== Your goal ==
Write out, please, each line from the one containing "Task: Uncheck the 25C.kmz map layer" to the final line of the data, both included, exactly and without pictures.
--- Source material Enclosed Below ---
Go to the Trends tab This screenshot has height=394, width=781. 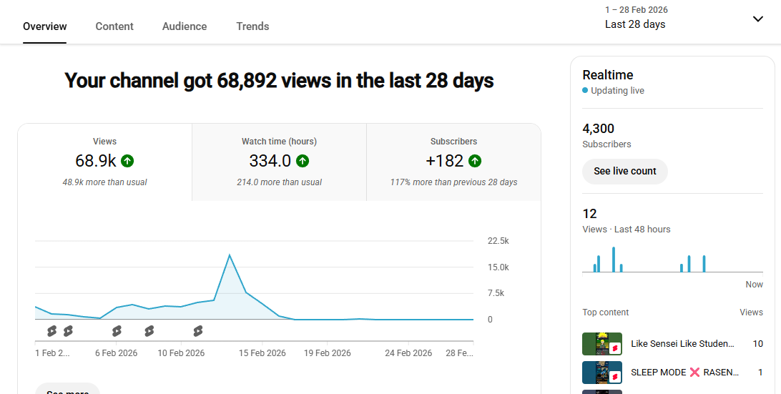[252, 26]
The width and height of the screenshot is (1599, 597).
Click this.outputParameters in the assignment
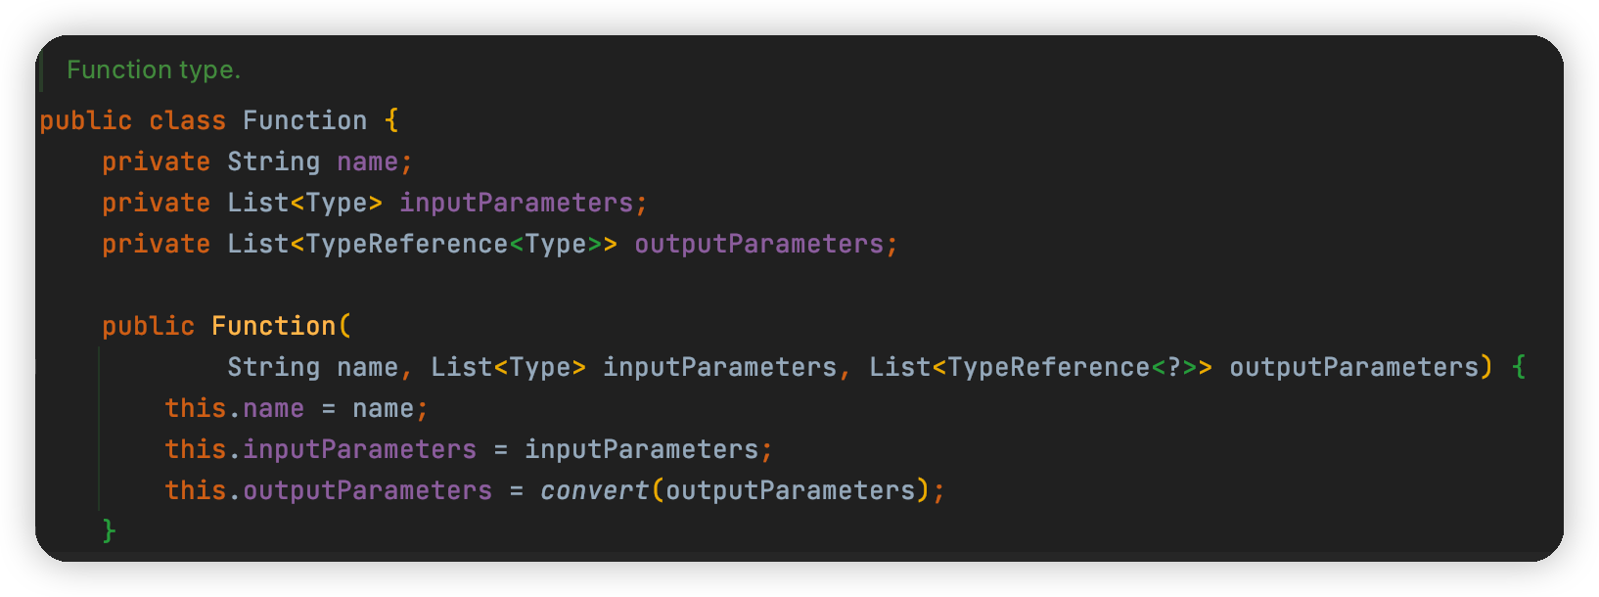328,490
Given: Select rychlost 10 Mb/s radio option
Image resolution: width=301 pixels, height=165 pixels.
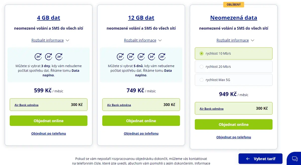Looking at the screenshot, I should [234, 53].
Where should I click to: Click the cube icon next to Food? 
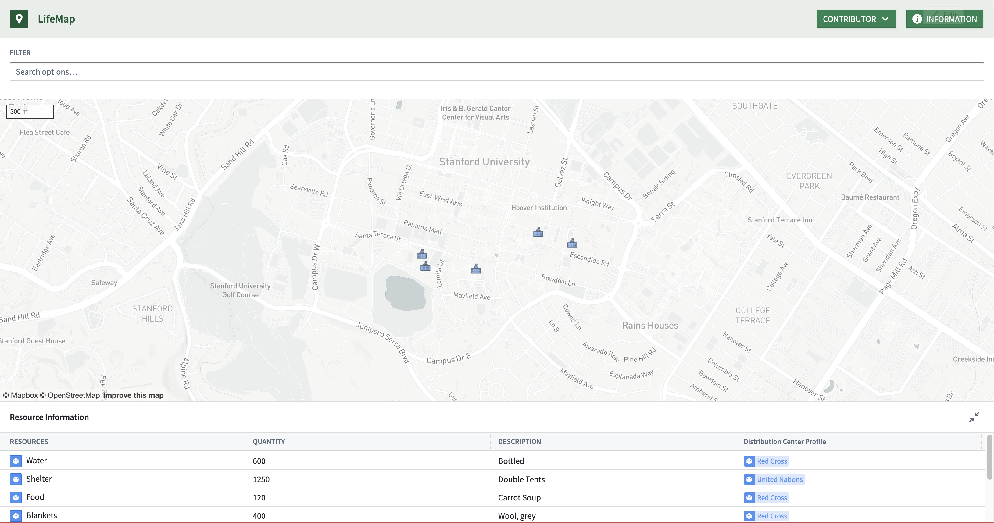coord(16,497)
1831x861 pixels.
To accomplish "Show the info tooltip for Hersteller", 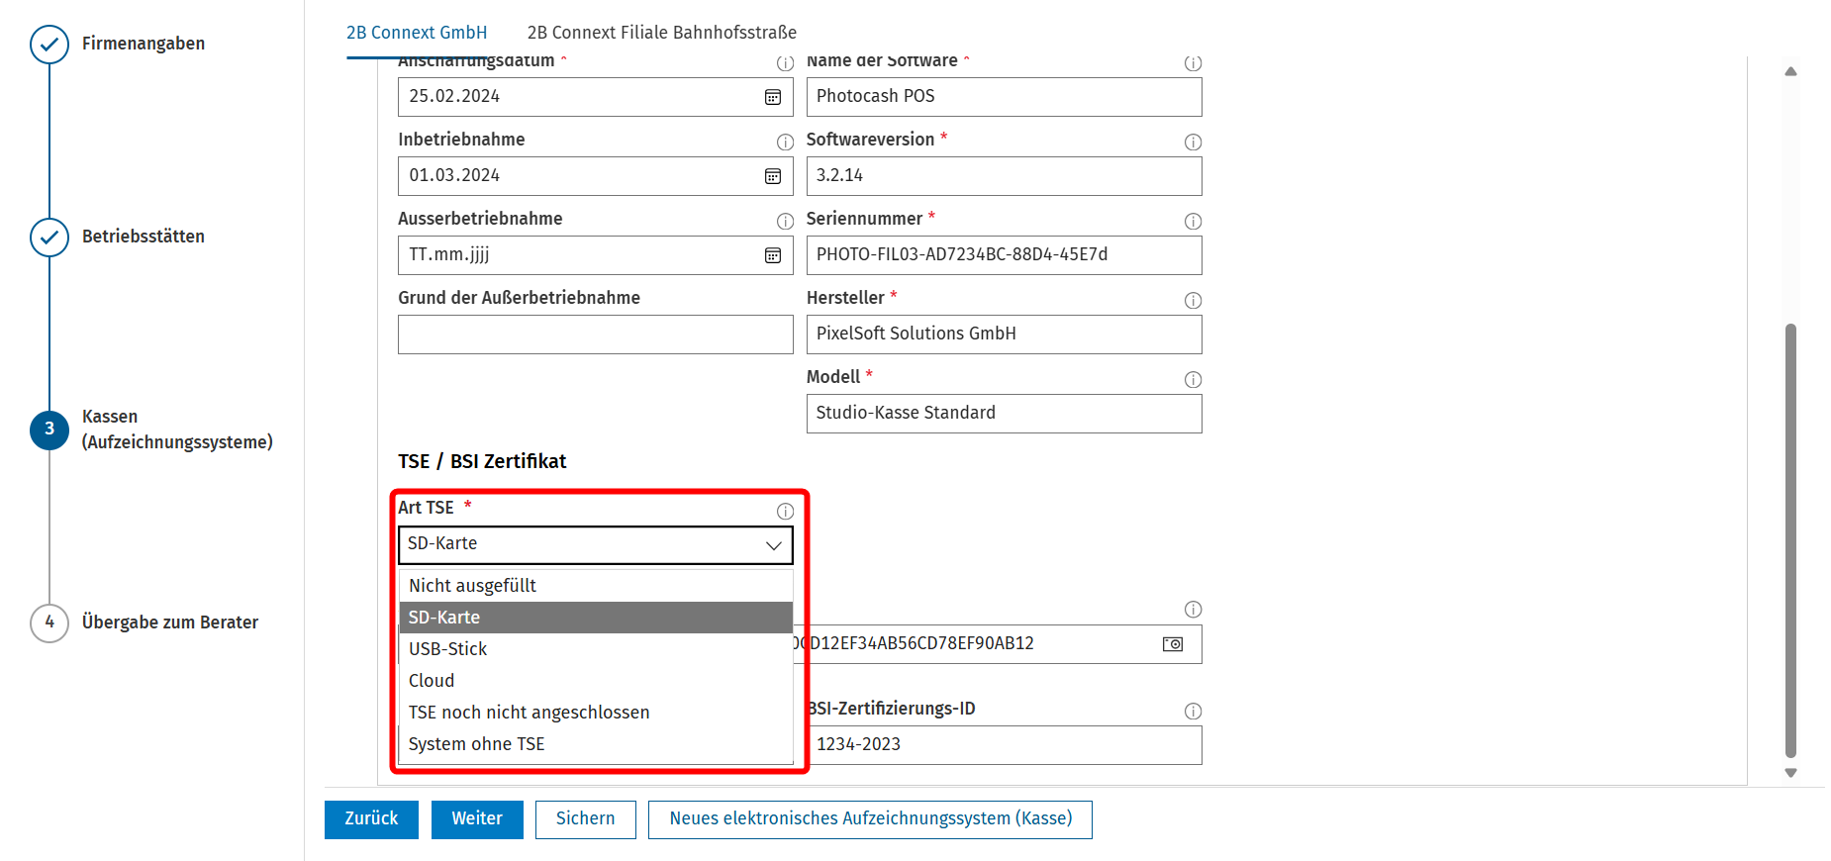I will [1193, 300].
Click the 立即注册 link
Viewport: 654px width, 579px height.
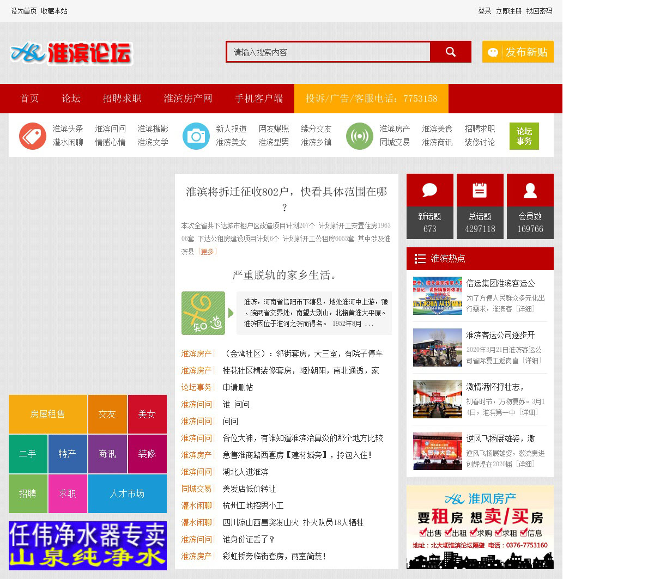[508, 11]
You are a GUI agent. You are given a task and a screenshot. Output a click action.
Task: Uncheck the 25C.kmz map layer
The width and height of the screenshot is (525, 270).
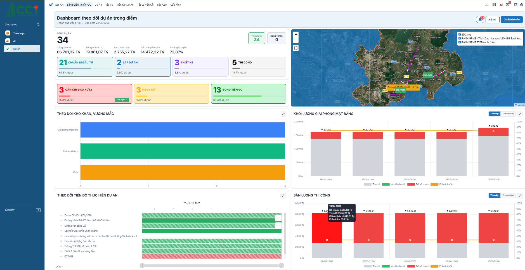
--- End of Enclosed Source material ---
== Task answer ==
Task: Uncheck the 25C.kmz map layer
The width and height of the screenshot is (525, 270).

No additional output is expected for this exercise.